“It is a piece of music which relies entirely on its orchestration for its effects,” writes Evans in the Master Musicians Series. “Its musical value is comparatively slight, but the coloring is so vivid and so fascinating, and the movement throughout so animated, that one does not realize this when listening to the work. It is only afterwards that one experiences certain pangs of regret that such a rich garment should bedeck so thin a figure.”
Suite for Strings, Souvenir de Florence, Opus 70
Compared with his output in other forms, Tschaikowsky’s chamber music is small, consisting of an early quartet, of which only the first movement survives, three complete string quartets, a trio, and the Souvenir de Florence, written for violins, violas, and ’cellos in pairs.
As the title implies, the work grew out of a visit to Italy early in 1890, though as a clew to the mood and manner of the music, Souvenir de Florence is a better title for the first two movements than for the others. The remaining Allegretto moderato and Allegro vivace bear an Italian “memory” only insofar as much other music by Tschaikowsky and other composers may share the same quality. Even a marked Slavic character is evident in places, which is only natural. As is well known, Tschaikowsky’s overture-fantasy Romeo and Juliet is often dubbed “Romeo and Juliet of the Steppes.”
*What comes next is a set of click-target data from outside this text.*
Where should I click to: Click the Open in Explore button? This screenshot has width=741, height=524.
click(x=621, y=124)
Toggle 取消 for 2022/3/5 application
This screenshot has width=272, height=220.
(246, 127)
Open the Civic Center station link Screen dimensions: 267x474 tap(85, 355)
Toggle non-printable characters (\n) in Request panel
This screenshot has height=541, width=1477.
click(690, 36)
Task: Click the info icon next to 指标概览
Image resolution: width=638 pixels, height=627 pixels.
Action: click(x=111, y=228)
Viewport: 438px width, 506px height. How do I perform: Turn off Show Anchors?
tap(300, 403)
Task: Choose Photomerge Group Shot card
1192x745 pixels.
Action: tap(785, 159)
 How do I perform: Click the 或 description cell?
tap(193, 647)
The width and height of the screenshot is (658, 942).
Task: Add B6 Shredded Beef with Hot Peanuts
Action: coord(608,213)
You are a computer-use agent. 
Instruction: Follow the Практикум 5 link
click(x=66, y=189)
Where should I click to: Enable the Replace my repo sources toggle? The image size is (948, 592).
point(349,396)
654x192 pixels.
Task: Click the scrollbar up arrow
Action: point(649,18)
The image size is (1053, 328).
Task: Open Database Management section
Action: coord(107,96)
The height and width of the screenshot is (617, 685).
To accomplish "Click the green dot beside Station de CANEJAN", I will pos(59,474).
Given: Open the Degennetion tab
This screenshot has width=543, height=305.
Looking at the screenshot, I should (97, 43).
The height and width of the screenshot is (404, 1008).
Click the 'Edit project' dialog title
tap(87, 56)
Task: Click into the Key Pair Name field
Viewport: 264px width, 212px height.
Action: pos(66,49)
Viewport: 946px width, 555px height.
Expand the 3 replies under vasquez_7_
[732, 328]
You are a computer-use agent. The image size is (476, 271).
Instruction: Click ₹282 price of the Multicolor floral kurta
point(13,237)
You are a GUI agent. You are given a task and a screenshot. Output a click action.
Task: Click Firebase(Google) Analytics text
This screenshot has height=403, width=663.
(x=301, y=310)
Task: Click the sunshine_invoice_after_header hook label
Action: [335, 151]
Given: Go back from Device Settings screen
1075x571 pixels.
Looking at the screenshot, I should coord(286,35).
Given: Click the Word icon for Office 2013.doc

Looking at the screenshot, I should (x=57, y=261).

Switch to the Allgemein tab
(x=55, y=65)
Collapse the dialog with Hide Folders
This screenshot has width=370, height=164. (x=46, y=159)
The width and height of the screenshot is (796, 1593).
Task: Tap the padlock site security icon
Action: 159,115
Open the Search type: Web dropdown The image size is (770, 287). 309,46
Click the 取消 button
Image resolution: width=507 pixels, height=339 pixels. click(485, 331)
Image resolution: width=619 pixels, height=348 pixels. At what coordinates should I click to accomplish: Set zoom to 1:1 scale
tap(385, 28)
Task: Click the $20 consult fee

A first mention of the Souvenir occurs in a letter to Ippolitoff-Ivanoff dated May 5, 1890, written shortly after Tschaikowsky’s return from abroad. It is quoted by his brother Modeste: “My visit brought forth good fruit. I composed an opera, ‘Pique Dame,’ which seems a success to me.... My plans for the future are to finish the orchestration of the opera, sketch out a string sextet [the Souvenir], go to my sister at Kamenka for the end of the summer, and spend the whole autumn with you at Tiflis.”
On the following June 30 he communicated news of the sextet to his patroness-saint Mme. von Meck, hoping she would be “pleased to hear” about it. “I know your love of chamber music,” he writes, “and I hope the work will please you. I wrote it with the greatest enthusiasm and without the least exertion.”
In November Tschaikowsky went to St. Petersburg for a rehearsal of Pique Dame. While there he arranged for a private hearing of the sextet by friends. The performance left him cold and he resolved to rewrite the Scherzo and Finale. By the following May the work was thoroughly remodelled. It was not till June, 1892, while in Paris, that he actually completed the revision to his satisfaction.
The four movements comprise an Allegro con spirito (D minor, 4-4), an Adagio cantabile e con moto (D major, 3-4), an Allegretto moderato (A minor, 2-4), and an Allegro vivace (D minor-D major, 2-4). The form is largely that of the classical string quartet, though characteristically bold and novel devices of color and structure abound. Often the strings are ingeniously treated to suggest wind instruments, and one senses Tschaikowsky’s frequent striving for orchestral effects.
Research has failed to unearth the “opprobrious epithets” Tschaikowsky is alleged to have heaped upon this slight but appealing work.